- [Task description]
The data should be transcribed in its entirety, word for word.

───── Available data

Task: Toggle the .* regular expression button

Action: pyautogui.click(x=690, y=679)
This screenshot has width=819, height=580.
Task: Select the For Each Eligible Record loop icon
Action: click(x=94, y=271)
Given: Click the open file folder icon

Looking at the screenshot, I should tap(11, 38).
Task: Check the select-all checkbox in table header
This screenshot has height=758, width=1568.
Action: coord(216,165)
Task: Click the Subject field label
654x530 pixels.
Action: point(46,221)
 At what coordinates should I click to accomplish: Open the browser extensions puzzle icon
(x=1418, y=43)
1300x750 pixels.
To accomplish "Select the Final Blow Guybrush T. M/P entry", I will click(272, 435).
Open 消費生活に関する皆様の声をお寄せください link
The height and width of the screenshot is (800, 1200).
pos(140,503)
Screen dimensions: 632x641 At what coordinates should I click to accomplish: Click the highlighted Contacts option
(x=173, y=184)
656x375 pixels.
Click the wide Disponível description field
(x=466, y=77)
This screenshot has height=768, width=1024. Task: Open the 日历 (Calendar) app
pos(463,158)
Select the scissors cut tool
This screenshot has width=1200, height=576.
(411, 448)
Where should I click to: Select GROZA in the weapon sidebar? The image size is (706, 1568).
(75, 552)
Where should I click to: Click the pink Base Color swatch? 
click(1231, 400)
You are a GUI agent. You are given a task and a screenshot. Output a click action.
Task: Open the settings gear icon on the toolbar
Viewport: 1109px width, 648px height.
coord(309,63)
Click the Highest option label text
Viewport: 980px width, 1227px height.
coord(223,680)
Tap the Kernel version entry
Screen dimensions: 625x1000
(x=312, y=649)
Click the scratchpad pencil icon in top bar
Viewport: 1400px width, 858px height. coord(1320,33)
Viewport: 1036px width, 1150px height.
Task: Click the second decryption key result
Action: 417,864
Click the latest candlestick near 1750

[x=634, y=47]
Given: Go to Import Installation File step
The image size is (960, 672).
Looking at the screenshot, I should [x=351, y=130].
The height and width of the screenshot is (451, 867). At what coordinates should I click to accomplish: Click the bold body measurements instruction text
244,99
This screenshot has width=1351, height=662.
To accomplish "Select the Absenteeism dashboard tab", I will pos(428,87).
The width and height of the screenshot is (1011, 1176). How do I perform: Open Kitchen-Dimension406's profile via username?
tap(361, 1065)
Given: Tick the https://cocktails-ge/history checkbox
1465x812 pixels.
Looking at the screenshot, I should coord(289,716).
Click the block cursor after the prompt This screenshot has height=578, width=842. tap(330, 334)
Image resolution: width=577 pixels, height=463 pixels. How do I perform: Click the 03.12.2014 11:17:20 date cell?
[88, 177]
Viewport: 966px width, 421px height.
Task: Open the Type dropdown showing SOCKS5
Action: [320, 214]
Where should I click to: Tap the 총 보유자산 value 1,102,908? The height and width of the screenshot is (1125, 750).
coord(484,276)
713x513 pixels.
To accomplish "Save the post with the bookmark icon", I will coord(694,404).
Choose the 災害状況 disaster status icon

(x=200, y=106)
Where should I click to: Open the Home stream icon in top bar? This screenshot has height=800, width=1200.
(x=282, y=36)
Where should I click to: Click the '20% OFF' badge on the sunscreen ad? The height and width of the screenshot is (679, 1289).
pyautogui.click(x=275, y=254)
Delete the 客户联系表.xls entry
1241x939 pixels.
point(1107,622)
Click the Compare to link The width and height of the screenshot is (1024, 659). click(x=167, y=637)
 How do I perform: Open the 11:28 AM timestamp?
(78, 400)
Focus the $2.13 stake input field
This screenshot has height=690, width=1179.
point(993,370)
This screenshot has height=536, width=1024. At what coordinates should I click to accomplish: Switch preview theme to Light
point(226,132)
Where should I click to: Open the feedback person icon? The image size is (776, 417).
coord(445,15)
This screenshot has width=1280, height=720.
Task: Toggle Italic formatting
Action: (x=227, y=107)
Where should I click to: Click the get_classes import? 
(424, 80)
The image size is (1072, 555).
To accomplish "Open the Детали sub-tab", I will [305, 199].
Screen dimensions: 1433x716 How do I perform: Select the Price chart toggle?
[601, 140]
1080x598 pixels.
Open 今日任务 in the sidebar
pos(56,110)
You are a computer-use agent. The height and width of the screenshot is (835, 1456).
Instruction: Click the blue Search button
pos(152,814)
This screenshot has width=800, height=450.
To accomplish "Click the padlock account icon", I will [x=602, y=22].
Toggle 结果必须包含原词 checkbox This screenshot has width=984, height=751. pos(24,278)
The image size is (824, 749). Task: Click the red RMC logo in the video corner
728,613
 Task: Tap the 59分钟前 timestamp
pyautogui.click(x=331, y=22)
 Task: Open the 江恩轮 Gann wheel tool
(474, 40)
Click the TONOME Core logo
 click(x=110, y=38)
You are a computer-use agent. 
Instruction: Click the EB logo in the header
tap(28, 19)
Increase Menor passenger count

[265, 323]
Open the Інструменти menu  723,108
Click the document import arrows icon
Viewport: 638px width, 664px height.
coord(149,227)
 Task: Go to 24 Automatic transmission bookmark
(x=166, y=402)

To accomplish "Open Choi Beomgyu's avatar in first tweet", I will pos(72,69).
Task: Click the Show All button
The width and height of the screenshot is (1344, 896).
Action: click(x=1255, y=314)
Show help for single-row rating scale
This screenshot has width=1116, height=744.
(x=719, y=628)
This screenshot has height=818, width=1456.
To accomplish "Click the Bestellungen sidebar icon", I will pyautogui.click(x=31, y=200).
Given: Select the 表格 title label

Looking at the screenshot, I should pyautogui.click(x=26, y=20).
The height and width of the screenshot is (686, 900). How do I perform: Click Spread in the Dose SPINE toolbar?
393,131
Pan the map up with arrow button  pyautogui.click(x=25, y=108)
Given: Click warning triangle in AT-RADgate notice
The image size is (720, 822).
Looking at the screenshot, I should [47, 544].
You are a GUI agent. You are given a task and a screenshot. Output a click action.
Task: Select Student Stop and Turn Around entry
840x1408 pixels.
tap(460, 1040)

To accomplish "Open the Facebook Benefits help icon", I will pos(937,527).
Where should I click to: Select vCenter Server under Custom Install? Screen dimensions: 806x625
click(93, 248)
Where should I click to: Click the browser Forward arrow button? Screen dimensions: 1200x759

──────────

- [Finished exercise]
Task: Toggle the .* regular expression button

Action: pyautogui.click(x=690, y=679)
This screenshot has width=819, height=580.
Task: Select the For Each Eligible Record loop icon
Action: click(x=94, y=271)
Given: Click the open file folder icon

Looking at the screenshot, I should tap(11, 38).
Task: Check the select-all checkbox in table header
This screenshot has height=758, width=1568.
Action: coord(216,165)
Task: Click the Subject field label
654x530 pixels.
Action: point(46,221)
 At what coordinates should I click to accomplish: Open the browser extensions puzzle icon
(x=1418, y=43)
1300x750 pixels.
To accomplish "Select the Final Blow Guybrush T. M/P entry", I will click(272, 435).
Open 消費生活に関する皆様の声をお寄せください link
The height and width of the screenshot is (800, 1200).
pos(140,503)
Screen dimensions: 632x641 At what coordinates should I click to accomplish: Click the highlighted Contacts option
(x=173, y=184)
656x375 pixels.
Click the wide Disponível description field
(x=466, y=77)
This screenshot has height=768, width=1024. Task: Open the 日历 (Calendar) app
pos(463,158)
Select the scissors cut tool
This screenshot has width=1200, height=576.
(411, 448)
Where should I click to: Select GROZA in the weapon sidebar? The image size is (706, 1568).
(75, 552)
Where should I click to: Click the pink Base Color swatch? 
click(1231, 400)
You are a GUI agent. You are given a task and a screenshot. Output a click action.
Task: Open the settings gear icon on the toolbar
Viewport: 1109px width, 648px height.
coord(309,63)
Click the Highest option label text
Viewport: 980px width, 1227px height.
coord(223,680)
Tap the Kernel version entry
Screen dimensions: 625x1000
(x=312, y=649)
Click the scratchpad pencil icon in top bar
Viewport: 1400px width, 858px height. coord(1320,33)
Viewport: 1036px width, 1150px height.
Task: Click the second decryption key result
Action: 417,864
Click the latest candlestick near 1750

[x=634, y=47]
Given: Go to Import Installation File step
The image size is (960, 672).
Looking at the screenshot, I should [x=351, y=130].
The height and width of the screenshot is (451, 867). At what coordinates should I click to accomplish: Click the bold body measurements instruction text
244,99
This screenshot has width=1351, height=662.
To accomplish "Select the Absenteeism dashboard tab", I will pos(428,87).
The width and height of the screenshot is (1011, 1176). How do I perform: Open Kitchen-Dimension406's profile via username?
tap(361, 1065)
Given: Tick the https://cocktails-ge/history checkbox
1465x812 pixels.
Looking at the screenshot, I should coord(289,716).
Click the block cursor after the prompt This screenshot has height=578, width=842. tap(330, 334)
Image resolution: width=577 pixels, height=463 pixels. How do I perform: Click the 03.12.2014 11:17:20 date cell?
[88, 177]
Viewport: 966px width, 421px height.
Task: Open the Type dropdown showing SOCKS5
Action: [320, 214]
Where should I click to: Tap the 총 보유자산 value 1,102,908? The height and width of the screenshot is (1125, 750).
coord(484,276)
713x513 pixels.
To accomplish "Save the post with the bookmark icon", I will coord(694,404).
Choose the 災害状況 disaster status icon

(x=200, y=106)
Where should I click to: Open the Home stream icon in top bar? This screenshot has height=800, width=1200.
(x=282, y=36)
Where should I click to: Click the '20% OFF' badge on the sunscreen ad? The height and width of the screenshot is (679, 1289).
pyautogui.click(x=275, y=254)
Delete the 客户联系表.xls entry
1241x939 pixels.
point(1107,622)
Click the Compare to link The width and height of the screenshot is (1024, 659). click(x=167, y=637)
 How do I perform: Open the 11:28 AM timestamp?
(78, 400)
Focus the $2.13 stake input field
This screenshot has height=690, width=1179.
point(993,370)
This screenshot has height=536, width=1024. At what coordinates should I click to accomplish: Switch preview theme to Light
point(226,132)
Where should I click to: Open the feedback person icon? The image size is (776, 417).
coord(445,15)
This screenshot has width=1280, height=720.
Task: Toggle Italic formatting
Action: (x=227, y=107)
Where should I click to: Click the get_classes import? 
(424, 80)
The image size is (1072, 555).
To accomplish "Open the Детали sub-tab", I will [305, 199].
Screen dimensions: 1433x716 How do I perform: Select the Price chart toggle?
[601, 140]
1080x598 pixels.
Open 今日任务 in the sidebar
pos(56,110)
You are a computer-use agent. The height and width of the screenshot is (835, 1456).
Instruction: Click the blue Search button
pos(152,814)
This screenshot has width=800, height=450.
To accomplish "Click the padlock account icon", I will [x=602, y=22].
Toggle 结果必须包含原词 checkbox This screenshot has width=984, height=751. pos(24,278)
The image size is (824, 749). Task: Click the red RMC logo in the video corner
728,613
 Task: Tap the 59分钟前 timestamp
pyautogui.click(x=331, y=22)
 Task: Open the 江恩轮 Gann wheel tool
(474, 40)
Click the TONOME Core logo
 click(x=110, y=38)
You are a computer-use agent. 
Instruction: Click the EB logo in the header
tap(28, 19)
Increase Menor passenger count

[265, 323]
Open the Інструменти menu  723,108
Click the document import arrows icon
Viewport: 638px width, 664px height.
coord(149,227)
 Task: Go to 24 Automatic transmission bookmark
(x=166, y=402)

To accomplish "Open Choi Beomgyu's avatar in first tweet", I will pos(72,69).
Task: Click the Show All button
The width and height of the screenshot is (1344, 896).
Action: click(x=1255, y=314)
Show help for single-row rating scale
This screenshot has width=1116, height=744.
(x=719, y=628)
This screenshot has height=818, width=1456.
To accomplish "Click the Bestellungen sidebar icon", I will pyautogui.click(x=31, y=200).
Given: Select the 表格 title label

Looking at the screenshot, I should pyautogui.click(x=26, y=20).
The height and width of the screenshot is (686, 900). How do I perform: Click Spread in the Dose SPINE toolbar?
393,131
Pan the map up with arrow button  pyautogui.click(x=25, y=108)
Given: Click warning triangle in AT-RADgate notice
The image size is (720, 822).
Looking at the screenshot, I should [47, 544].
You are a GUI agent. You are given a task and a screenshot. Output a click action.
Task: Select Student Stop and Turn Around entry
840x1408 pixels.
tap(460, 1040)

To accomplish "Open the Facebook Benefits help icon", I will pos(937,527).
Where should I click to: Select vCenter Server under Custom Install? Screen dimensions: 806x625
click(93, 248)
Where should I click to: Click the browser Forward arrow button? Screen dimensions: 1200x759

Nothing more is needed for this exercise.